» **Assigned task A**
In two sentences, sum up the article below on the GOP health care plan and Medicaid in Indiana.
» **Assigned task B**
According to the article below on the GOP health care plan and Medicaid in Indiana, what percent of Medicaid expansion does the federal government currently cover?
» **Assigned task C**
Write the next part of the article below on the GOP health care plan and Medicaid in Indiana, picking up after its last sentence.

» **Document segment**
The full text of the bill can be accessed here .

So what happens here in Indiana if the Affordable Care Act is repealed?

In the video above, we explore the ramifications for those on Medicaid here in Indiana.

And in the video below, Brooks answers our questions on the legislation, and the many ongoing controversies in Washington.

The GOP health care plan would no longer require Americans to have health insurance and instead rely on a new system of tax credits to encourage people to purchase insurance on the open market. Several popular provisions would also remain, like a measure that allows youth to stay on their parents’ insurance plan until they’re 26 and also forbids insurers from denying coverage to anyone with a pre-existing condition.

The plan also would phase out and cap the expansion of Medicaid.

“We restore state control of healthcare so it can be designed for the families and communities in each state,” said Rep. Kevin Brady (R-TX), the House Ways and Means Chairman.

The goal, Republican leaders said, is to provide more flexibility to states like Indiana’s HIP 2.0, one of 31 states that expanded Medicaid under the Affordable Care Act.

“You give the states more responsibility, which I support, but when you do that you also put the cost of that program more squarely on their shoulders,” State Senate President Pro Tem David Long (R-Fort Wayne) said last week. “So that’s going to be our challenge. How do you afford it?”

The plan would keep the Medicaid expansion in place through 2020. After that, though, the government’s payment would only cover people currently eligible under the expansion, with federal dollars quickly subsiding as those people drop off. Currently the federal government covers 95 percent of Medicaid expansion, which drops to 90 percent by 2020. Some Republicans have called for a rollback in 2018 instead.

» **Source data**
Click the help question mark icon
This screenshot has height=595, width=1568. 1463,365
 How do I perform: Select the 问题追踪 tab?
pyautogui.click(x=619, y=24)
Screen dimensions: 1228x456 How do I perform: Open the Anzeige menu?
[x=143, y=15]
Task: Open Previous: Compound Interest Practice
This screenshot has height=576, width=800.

==

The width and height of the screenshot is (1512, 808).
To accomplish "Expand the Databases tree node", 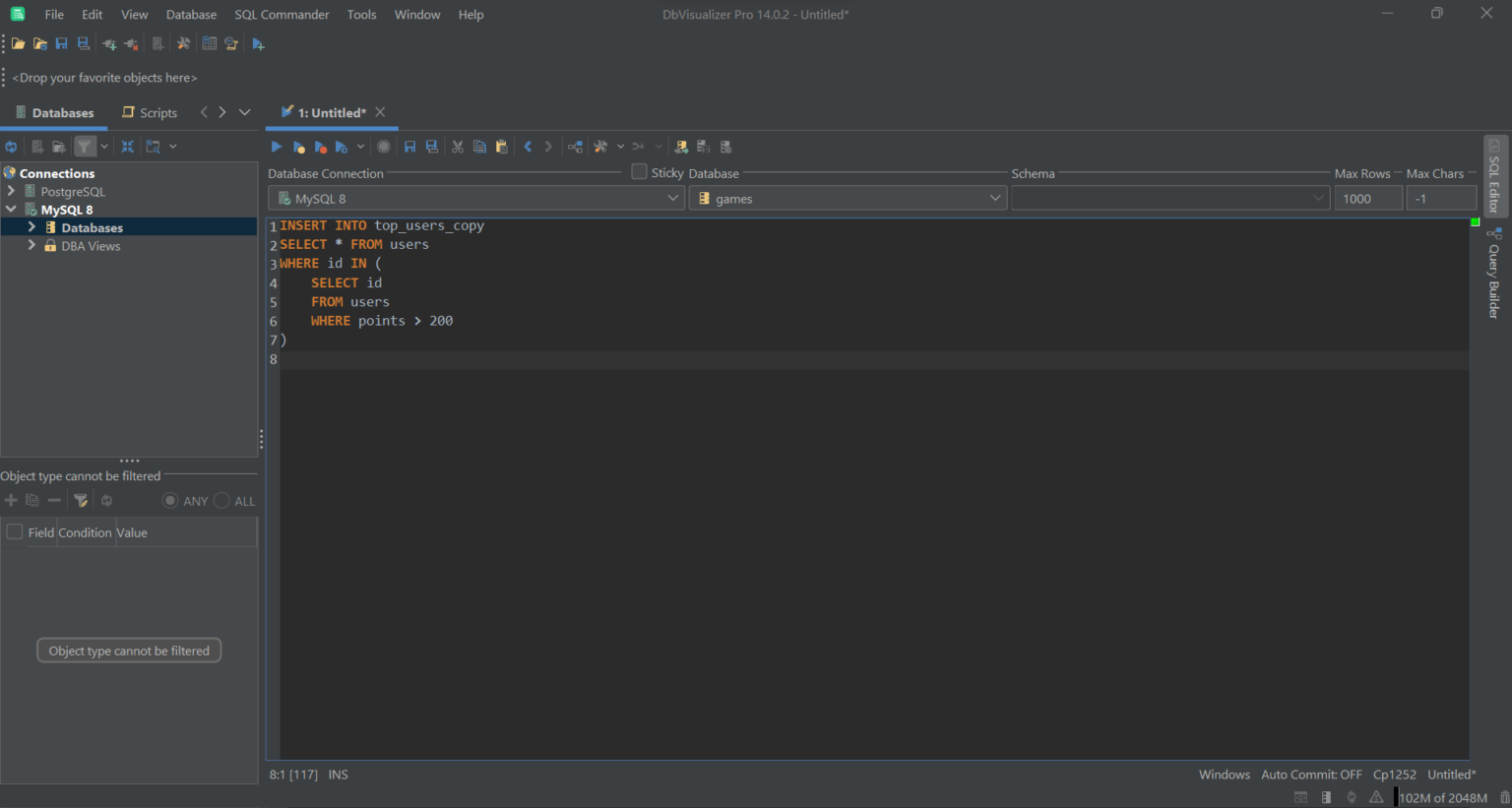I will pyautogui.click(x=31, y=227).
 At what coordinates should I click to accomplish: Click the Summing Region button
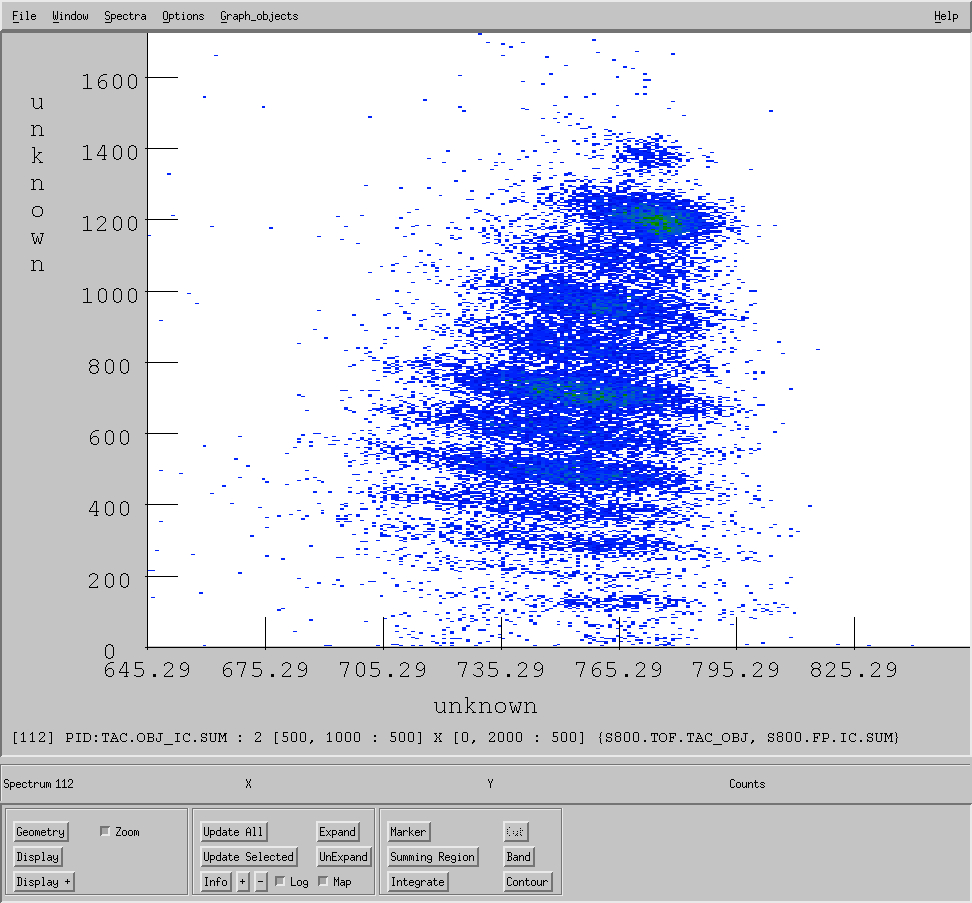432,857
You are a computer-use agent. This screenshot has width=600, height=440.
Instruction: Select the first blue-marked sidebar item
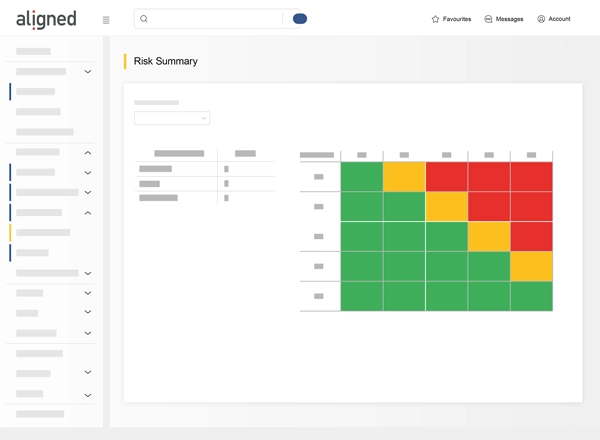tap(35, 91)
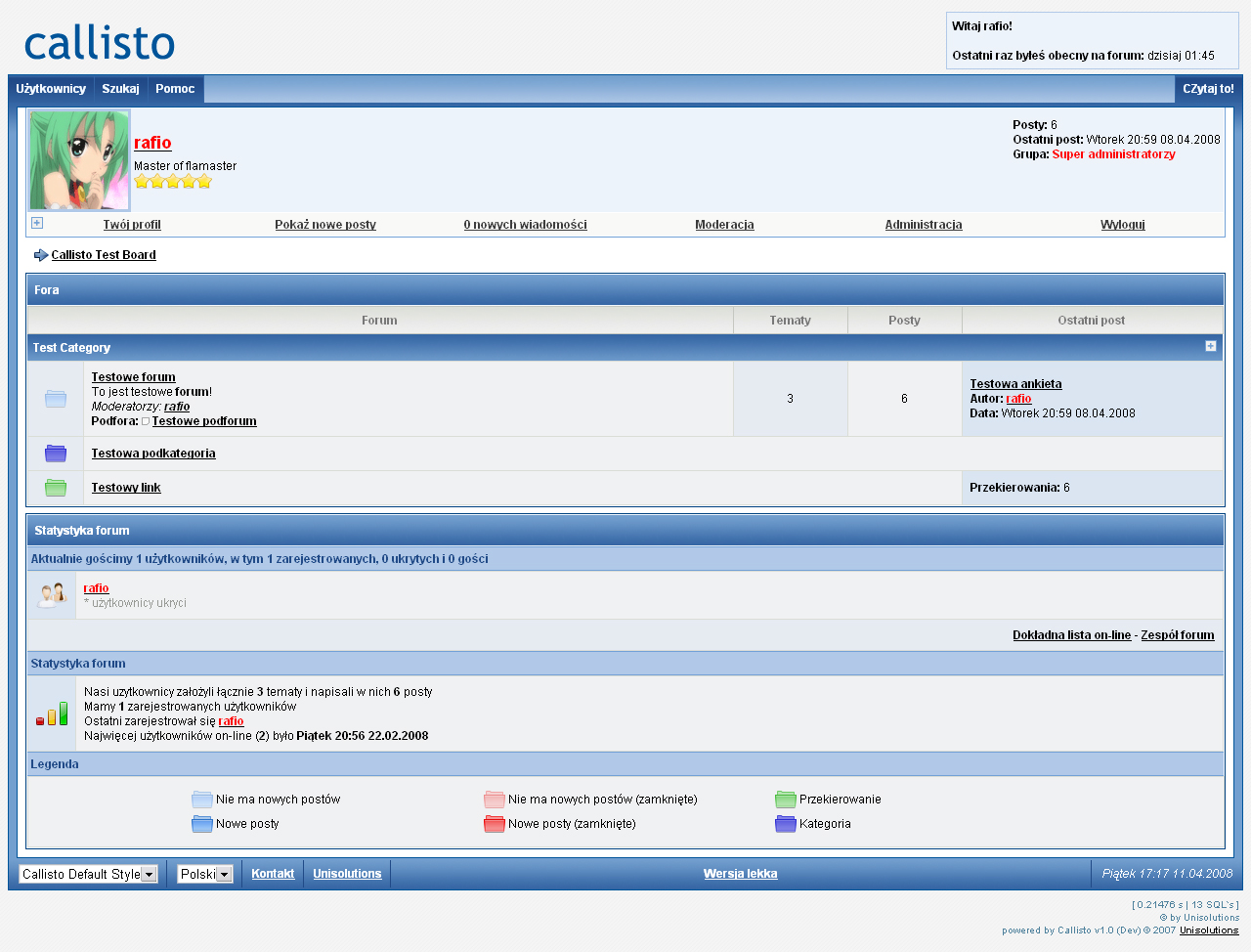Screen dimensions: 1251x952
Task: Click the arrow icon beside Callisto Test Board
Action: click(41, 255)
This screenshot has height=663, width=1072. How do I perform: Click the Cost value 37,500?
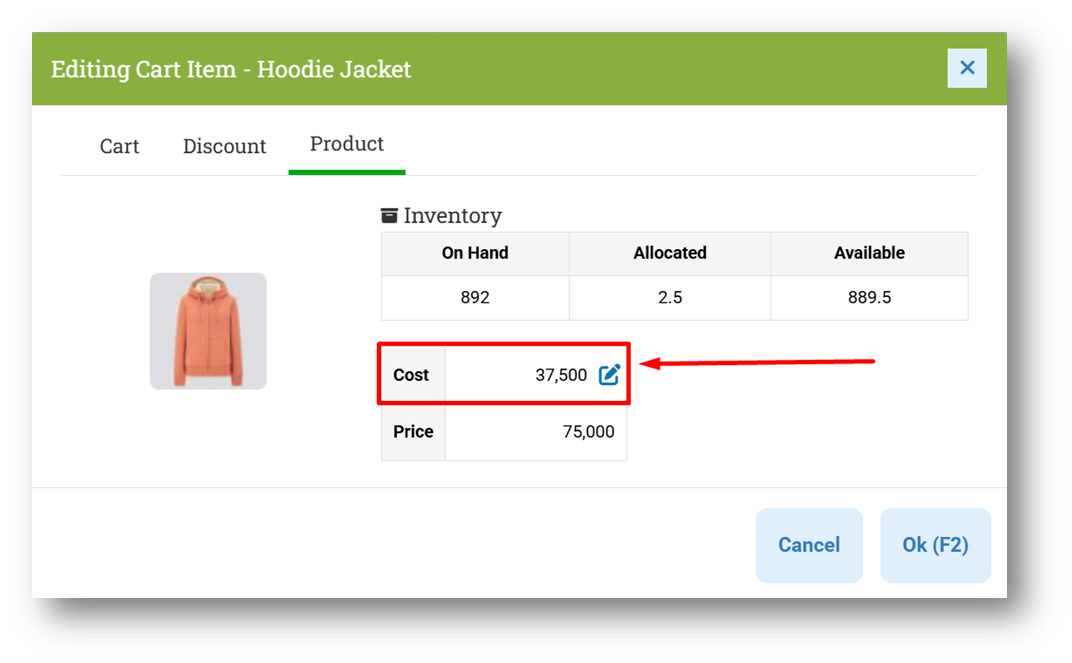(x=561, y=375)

--

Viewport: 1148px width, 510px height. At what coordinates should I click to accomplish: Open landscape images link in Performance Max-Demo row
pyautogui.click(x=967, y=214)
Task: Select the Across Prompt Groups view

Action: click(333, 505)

» **Written answer A**
The GOP health care plan would end the requirement that Americans have health insurance and use tax credits instead to encourage people to buy coverage. It would keep popular provisions like letting young people stay on a parent's plan until 26 and barring coverage denials for pre-existing conditions, but it would phase out and cap the Medicaid expansion, which Indiana's State Senate President Pro Tem David Long said would shift more of the cost onto the states.

» **Written answer B**
95 percent.

» **Written answer C**
“We’ll have to re-evaluate the program, the HIP 2.0 program and the number of clients it serves, the state’s support for it,” State House Speaker Brian Bosma (R-Indianapolis) said last week. “I’m not saying it would go away, but certainly a major portion of funding for that is no longer available.”

HIP 2.0, a plan Vice President Mike Pence negotiated with the Obama administration as Indiana governor, currently covers about 420,000 Hoosiers, state health officials said Tuesday. The state-funded portion includes payments from hospitals and revenue from the state cigarette tax.

“Honestly it’s not shocking to me that the federal government might not fully fund something they said they would fully fund,” Bosma said. “It’s not the first time we’ve been through that.”

Long said Indiana lawmakers are still in “the discussion phase,” especially given the fact the House GOP plan is by no means an instant slam-dunk.

Already some members of the House Freedom Caucus have expressed serious concern Medicaid would be expanded through 2020. Instead they’d like to see federal dollars cut immediately and the entire Affordable Care Act repealed.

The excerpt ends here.